Het wispelturige karakter van de Atoll DAC200 Signature
Inhoud
Er is geluisterd van CD met de Audiolab 6000CDT en een Raspberry Pi4 met Audirvana Core software.
De Raspberry Pi is met een Audioquest Cinnamon USB kabel direct op de Atoll aangesloten, er zijn geen USB-filters of digital-to-digital converters gebruikt. De Pi heeft geen schone USB-uitgang, maar Atoll heeft de USB-ingang zeer goed geïsoleerd. Een goede streamer zal tot een nog beter resultaat leiden, maar al luisterend was er geen kriebel om beter te willen.
De Atoll DAC legt de nadruk op het hoog-midden en kan daardoor wat pregnant klinken. Desondanks klinkt het niet scherp, het is voornamelijk het karakter van de gebruikte SABRE ES9028PRO DAC chip. In combinatie met het wat donkerbruine karakter van Atoll versterkers is de balans waarschijnlijk goed.
De ES9028PRO DAC is al wat ouder en specificatie fetisjisten kunnen hier over vallen. Dat is onterecht.
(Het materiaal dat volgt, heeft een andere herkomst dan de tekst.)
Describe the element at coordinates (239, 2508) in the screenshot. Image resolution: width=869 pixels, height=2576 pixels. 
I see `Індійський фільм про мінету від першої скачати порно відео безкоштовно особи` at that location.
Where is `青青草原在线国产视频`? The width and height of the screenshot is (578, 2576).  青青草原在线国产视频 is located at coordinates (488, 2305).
In een direct vergelijk legt een oudere technologie het vaak af tegen de nieuwste DAC-chips op eerste gehoor, maar als je wat langer luistert dan merk je dat oudere CD-spelers en oudere DAC’s vaak veel beter het gevoel in de muziek weten over te brengen op de luisteraar, ook al klinkt het op eerste gehoor niet heel spetterend of verzadigd in toonkleur.
Transparantie bereiken gaat niet zonder slag of stoot
Sommige aquaria weten de illusie op te roepen dat je onder water bent, alsof het glas tussen jou en de vissen er niet is. De DAC200 kan soms de audio set laten verdwijnen, maar zeker niet met iedere opname.
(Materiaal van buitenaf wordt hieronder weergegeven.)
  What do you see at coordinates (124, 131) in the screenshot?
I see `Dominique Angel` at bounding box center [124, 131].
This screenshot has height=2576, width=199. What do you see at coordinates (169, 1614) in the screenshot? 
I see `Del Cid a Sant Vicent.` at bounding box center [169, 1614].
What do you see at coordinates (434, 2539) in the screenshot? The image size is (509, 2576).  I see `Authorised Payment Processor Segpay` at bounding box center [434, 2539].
De Atoll DAC200 is een kritische DAC, gevoelig voor de kwaliteit van het materiaal dat aangeboden wordt. De DAC is vrij naar voren spelend, detaillistisch, precies in het gebied waar ons gehoor het meest gevoelig is voor variaties. Je hoort vooral een “correct” klinkend geluid, gespeend van warmte. Dit geeft veel inzicht in de muziek, maar kan ook enigszins afstandelijk klinken. Maar niet altijd! Soms valt de muziek plat en soms klinkt het glorieus. De Atoll DAC200 is een beetje nukkig en niet helemaal voorspelbaar.
Dat kritische komt goed tot uiting in Talk Talk’s “The Colour of Spring” van CD. Dit is een mix waarin details en gelaagdheid op de voorgrond zijn geplaatst door de engineer. Met de Atoll valt op dat bekkens en drums zijn benadrukt, net als de nylon snaren van een ritme gitaar. De hoge tonen klinken niet glazig, maar wel erg droog.
Het karakter van de Audiolab 6000CDT komt duidelijk door, het springerige ritme, de ronde zwier in de bas, het is allemaal hoorbaar. Met de Art Speak SPDIF kabel is het alsof je achter de noten kan luisteren. De hoeveelheid detail en nuance in klanken die de Atoll DAC dan laat horen is verbazingwekkend. Met de Audioquest Forest is het wat relaxter luisteren, omdat de Art Speak kabel in combinatie met de detailrijkheid van de Atoll DAC te veel van het goede wordt. Het blijft iedere keer weer een verbijsterende constatering wat een coaxkabel kan doen.
Kritisch betekent ook dat er positieve uitschieters zijn. Dit zijn dan gelijk enorme uitschieters en dat is waar het volgende deel van de review op ingaat, want de Atoll DAC200 kan een muziekbeleving bieden die je de adem ontneemt.
Hallo Martijn, Wederom een mooi verslag van je bevindingen. Ik heb het weer met plezier gelezen. Op een gegeven moment was ik nieuwsgierig naar de rest van de set-up en daar viel mij op dat de gebruikte luidsprekers er niet bij staan. Is dit een bewuste keuze of ben je het vergeten te vermelden?
Sinds jaar en dag de Audio Physic Spark ii speakers. Dat is inmiddels vintage denk ik 😉
Er is niets mis met vintage. Bedankt voor de aanvulling.
Bedankt Martijn voor weer een gedegen en bruikbare review!